One day after the City of Jersey City had enacted a policy to decriminalize marijuana, Grewal sent a letter to Chief Municipal Prosecutor Jake Hudnut stating that he did not have the legal authority to take such an action, therefore the policy was “void.” Thus while Hudnut sought to end cannabis prosecutions, Grewal did not allow him to do so.

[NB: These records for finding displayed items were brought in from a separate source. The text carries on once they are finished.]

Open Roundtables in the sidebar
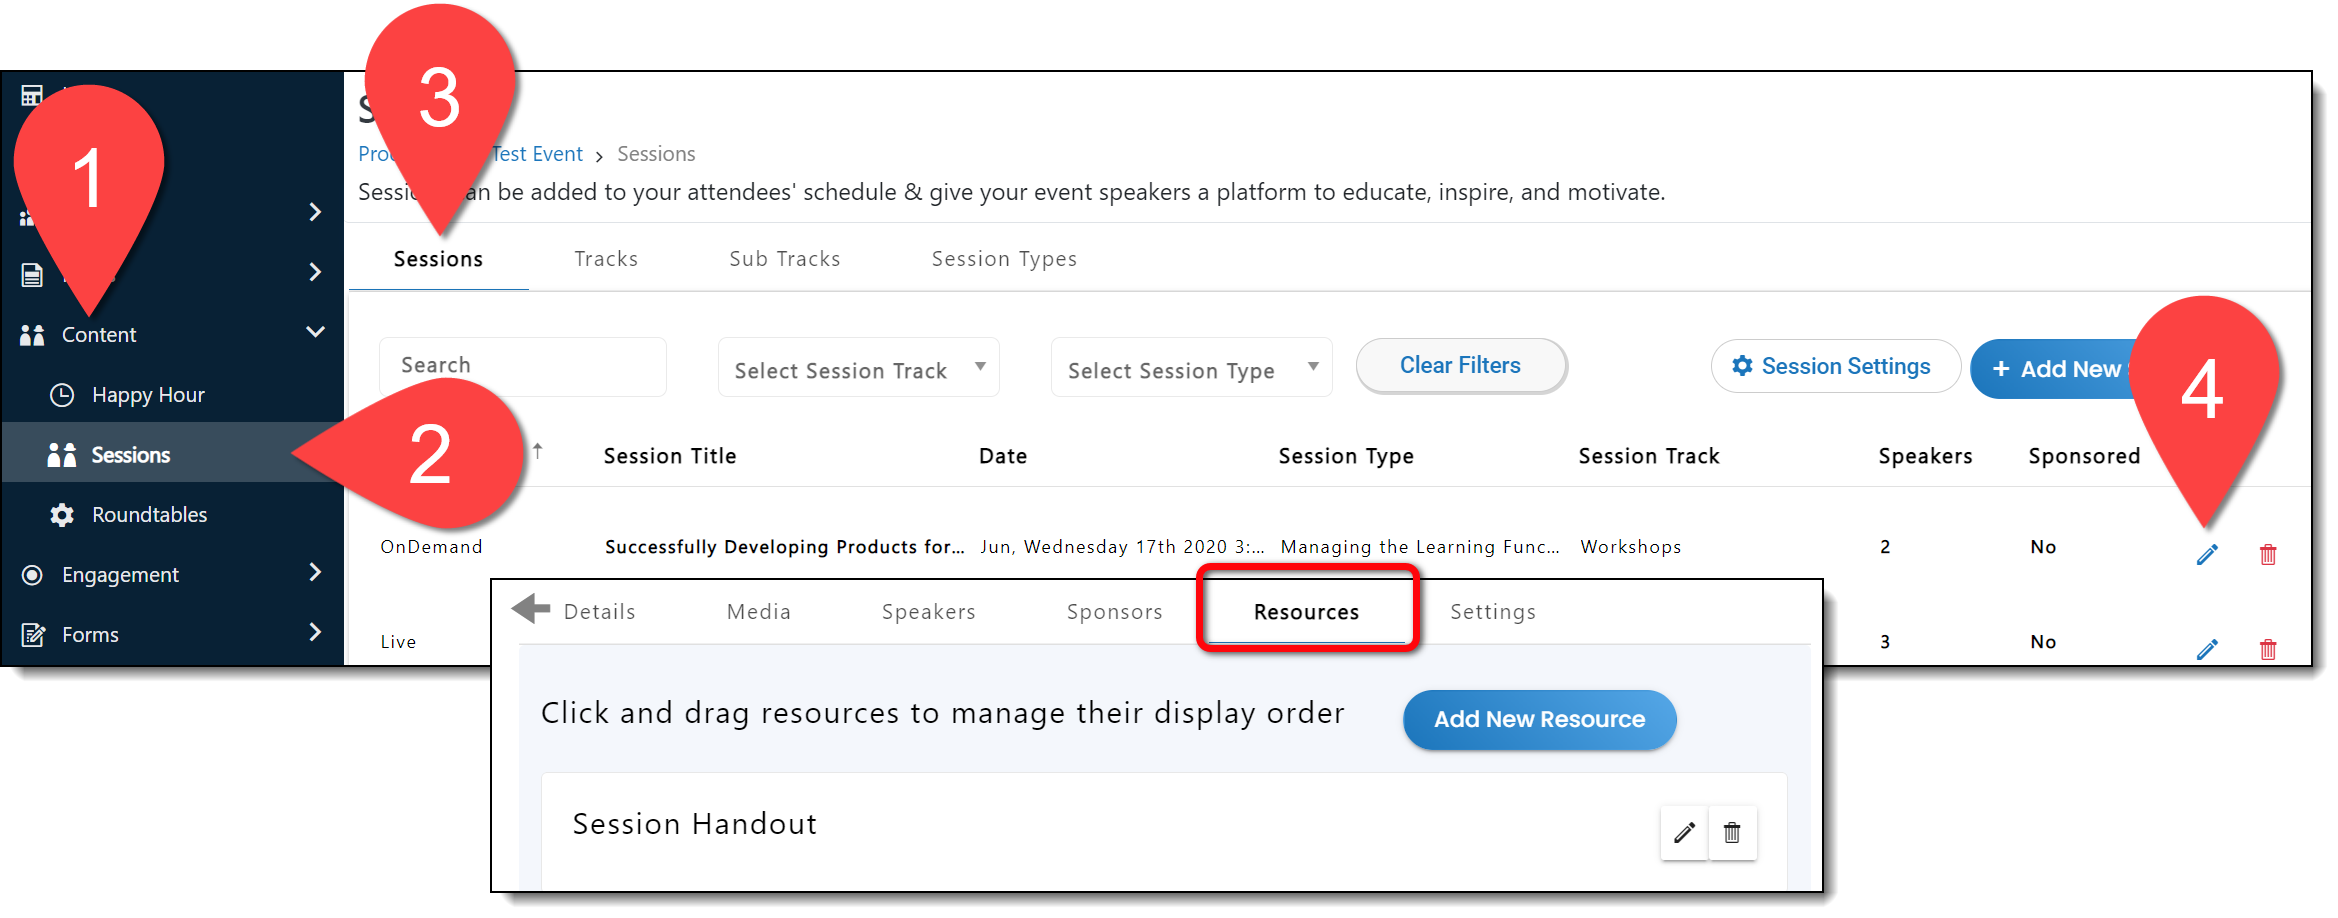Image resolution: width=2338 pixels, height=918 pixels. (149, 515)
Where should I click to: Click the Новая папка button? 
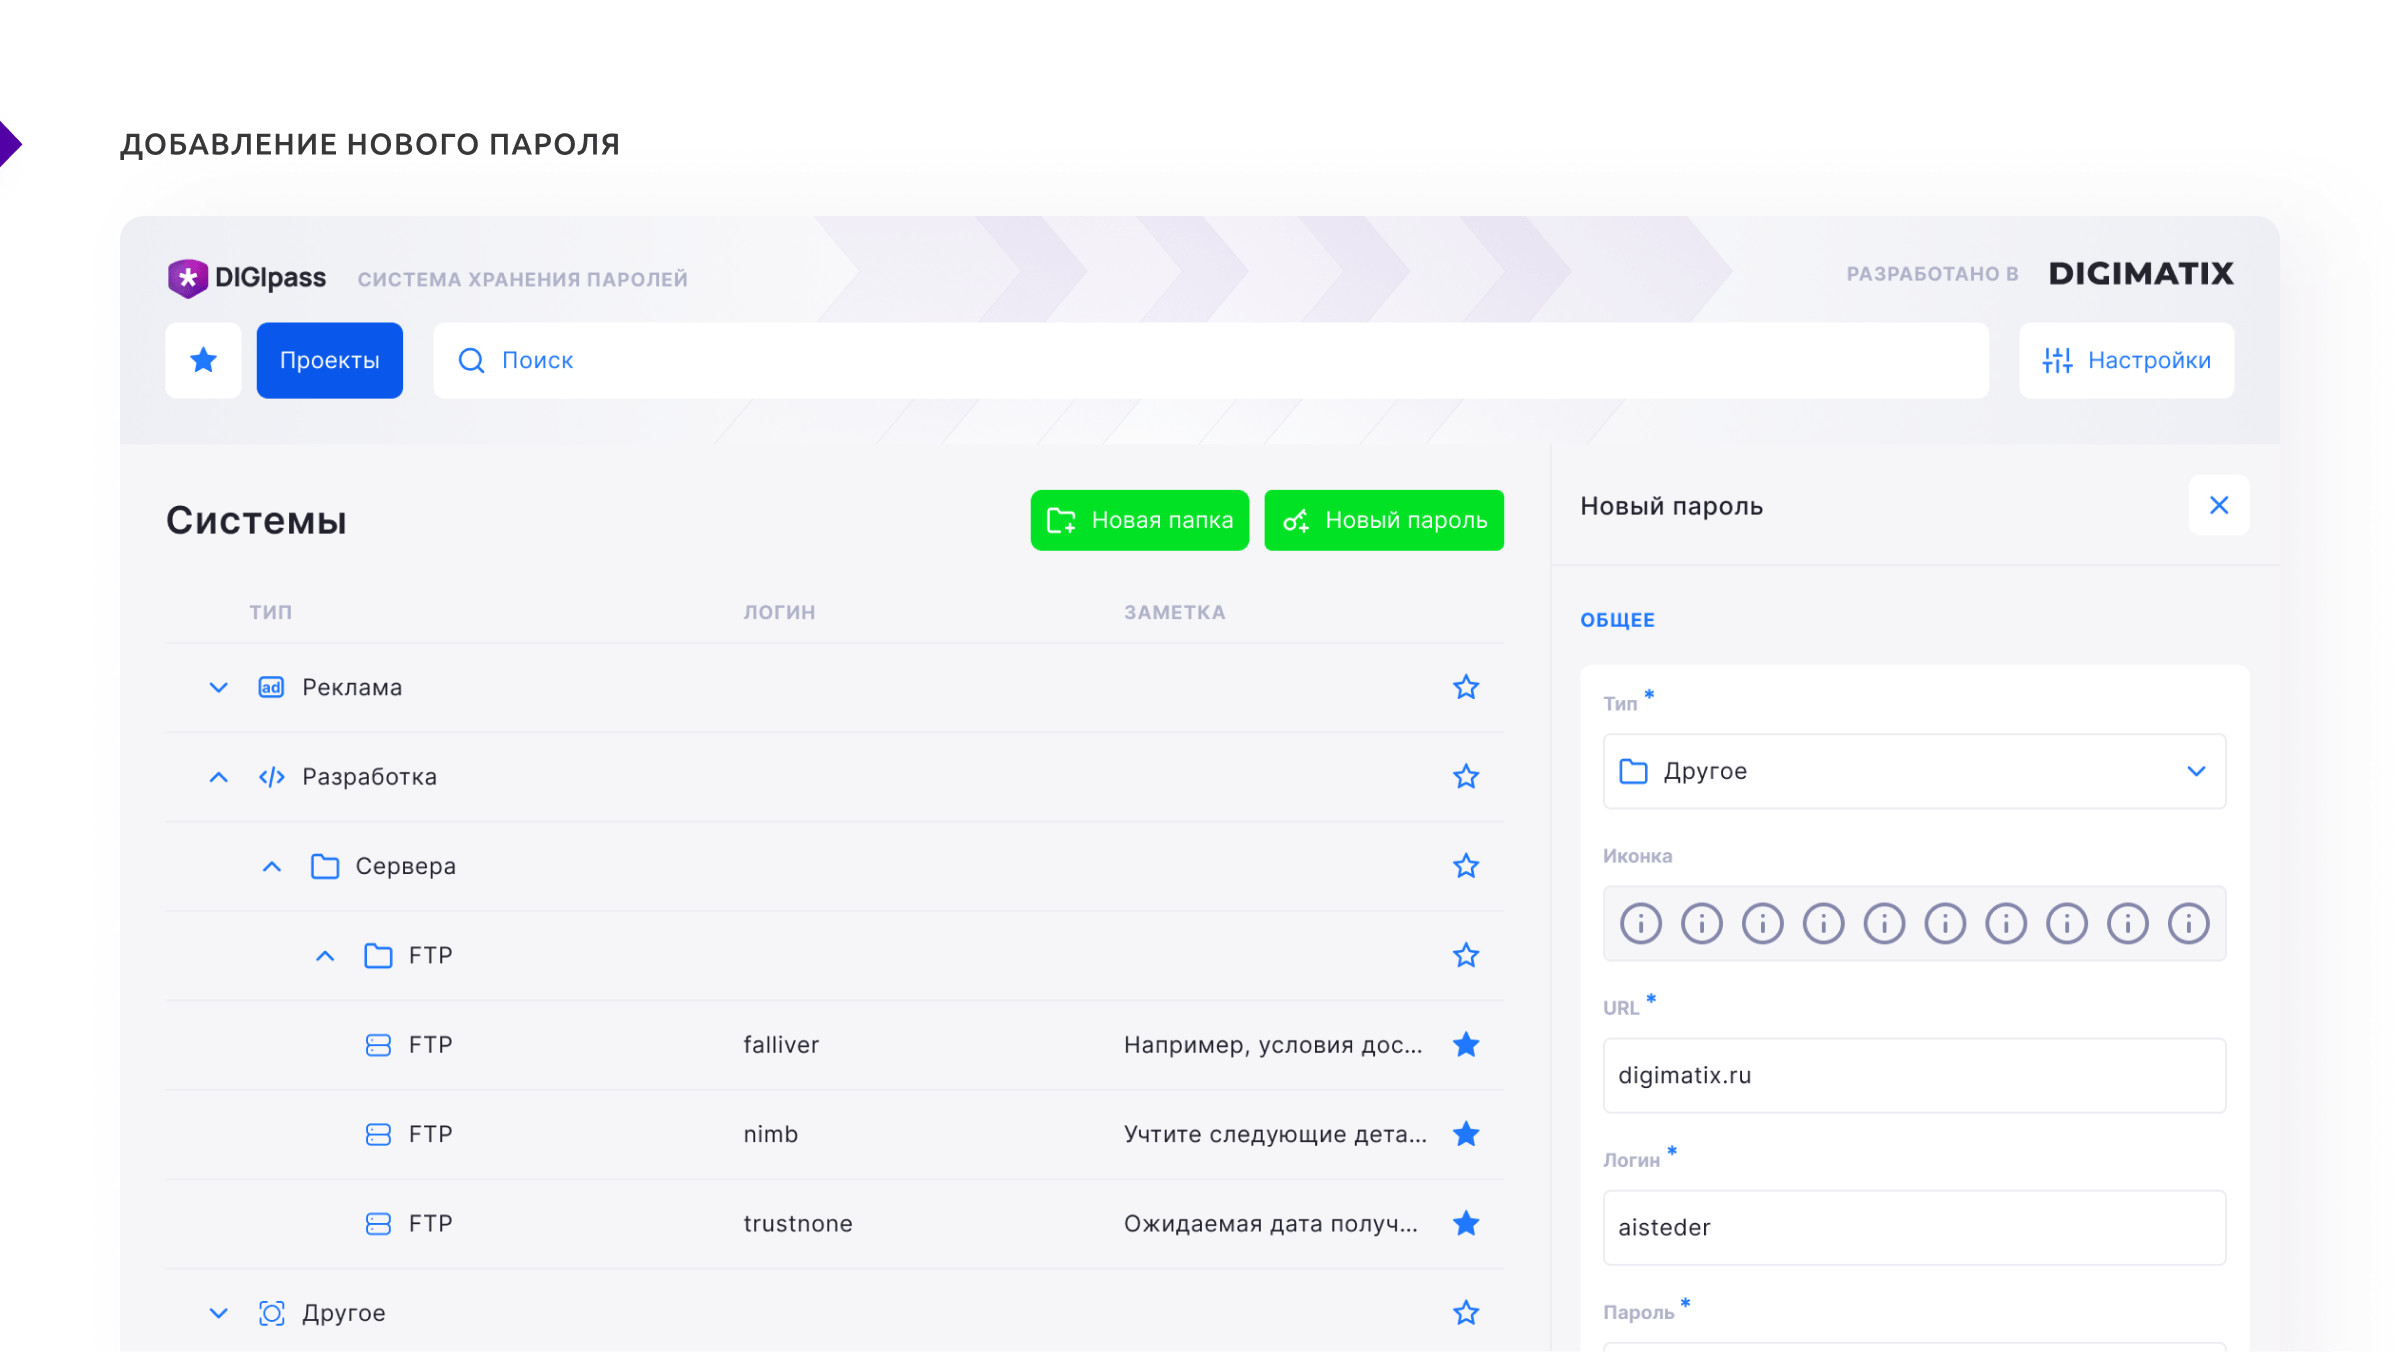click(x=1139, y=520)
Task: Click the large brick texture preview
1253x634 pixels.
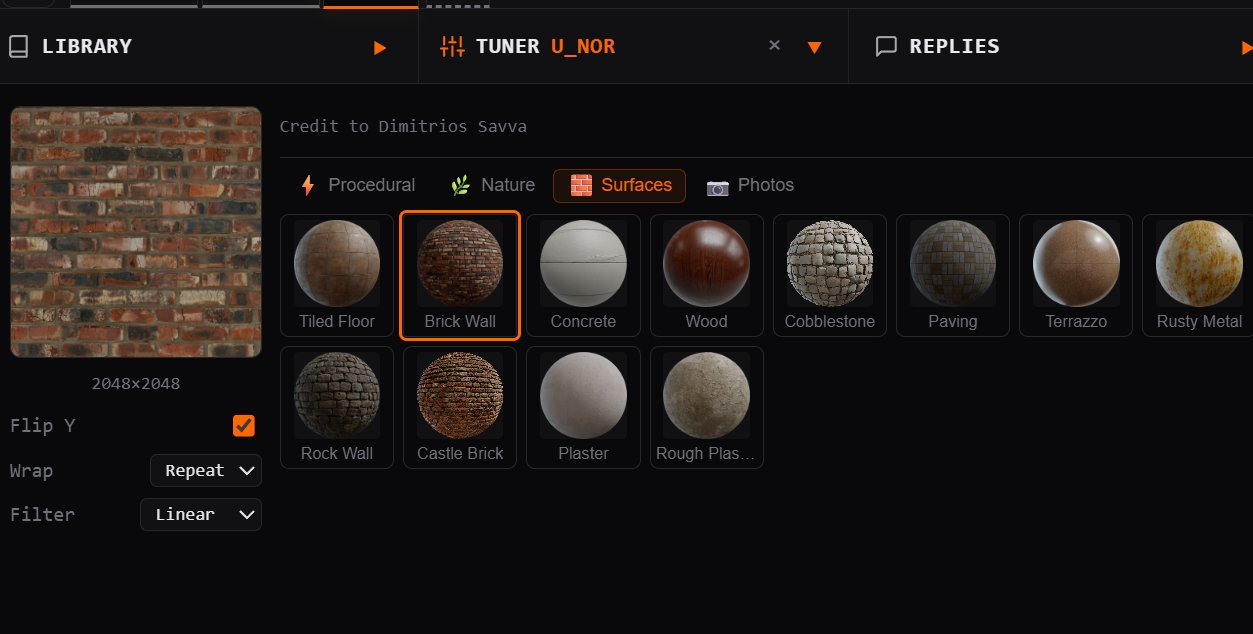Action: (136, 232)
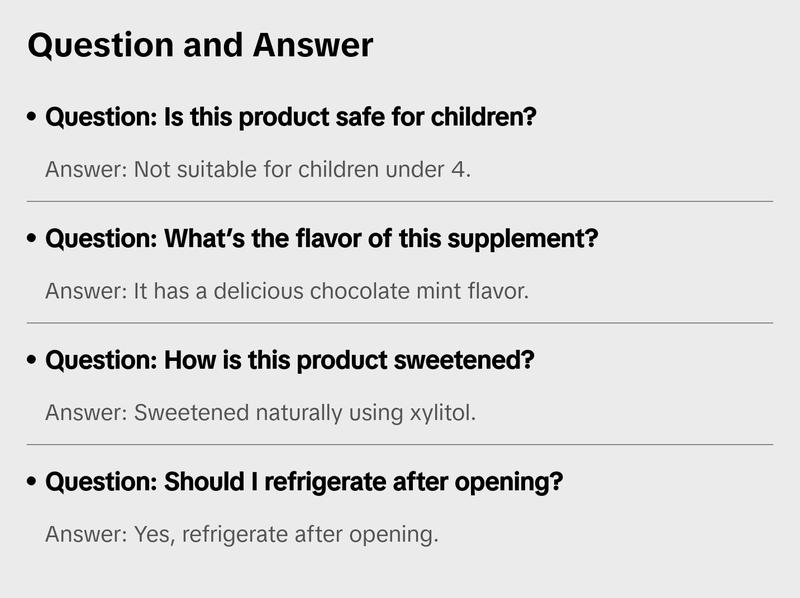Click the answer "Not suitable for children under 4"
Image resolution: width=800 pixels, height=598 pixels.
click(x=258, y=169)
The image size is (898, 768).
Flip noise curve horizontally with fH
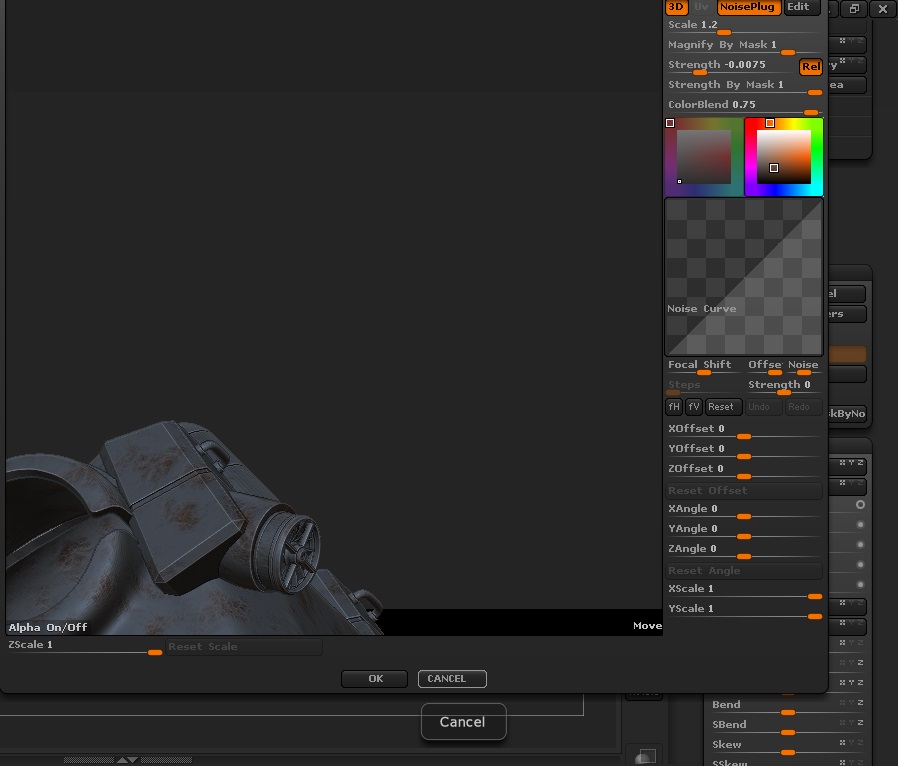tap(674, 407)
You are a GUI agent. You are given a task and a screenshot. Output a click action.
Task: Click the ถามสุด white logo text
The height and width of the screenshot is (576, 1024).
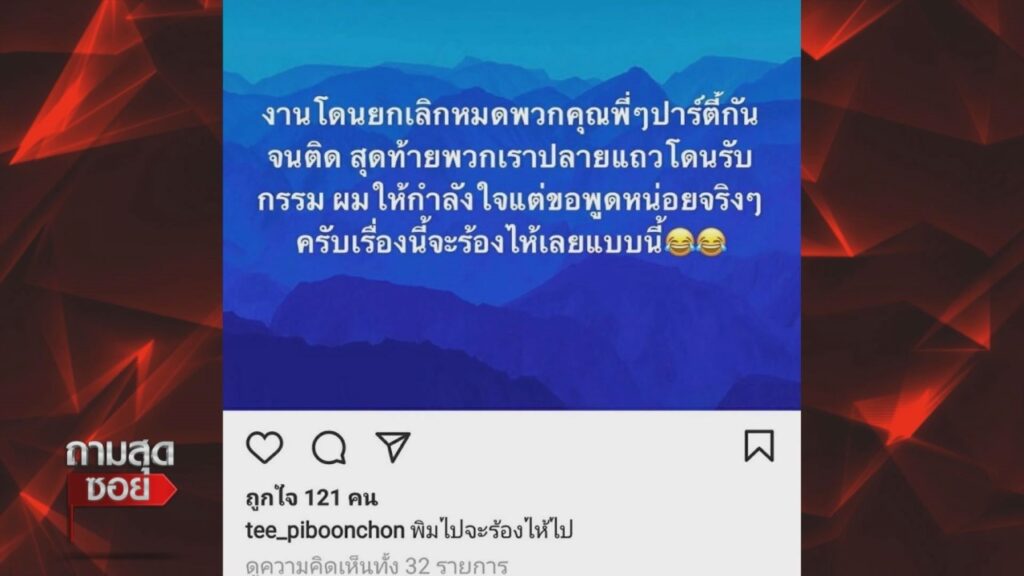click(120, 454)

Jersey City undoubtedly has prosecution discretion + the ability to implement that. We aren’t changing law but we’ll continue a support our Chief Prosecutor’s judgment which we outlined in decrim policy we’ll follow. We respect the letter but don’t agree. JC = right side here

— Steven Fulop (@StevenFulop) July 20, 2018

However, Grewal’s office met with Hudnut and other public safety officials from Jersey City yesterday in hopes of finding a middle ground.

Moving forward, the AG’s office will convene a steering committee to strategize approaches for addressing marijuana and ending cannabis prosecutions in the future.


It is also expected that the state legislature and governor will legalize cannabis by the September date referenced by Grewal in the memo issued to the municipal prosecutors.

“I took the job as Chief Prosecutor in Jersey City to help build a progressive, proactive, and thoughtful prosecutor’s office. We want to make sure that Jersey City is at the forefront of these conversations and I’m proud to have pushed this issue from the onset,” Hudnut said.

In 2016, approximately 36,000 people were arrested in New Jersey for cannabis, of which 32,000 were for simple possession, non-violent offenses.